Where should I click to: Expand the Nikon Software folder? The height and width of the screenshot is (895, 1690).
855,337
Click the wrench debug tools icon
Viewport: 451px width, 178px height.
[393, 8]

----

Stated problem:
Please render the rows above as a numbered list, leaving out any blank lines.

Solution to this task:
1. Where should I click to: Expand the Nikon Software folder? The height and width of the screenshot is (895, 1690).
2. 855,337
3. Click the wrench debug tools icon
4. Viewport: 451px width, 178px height.
5. [393, 8]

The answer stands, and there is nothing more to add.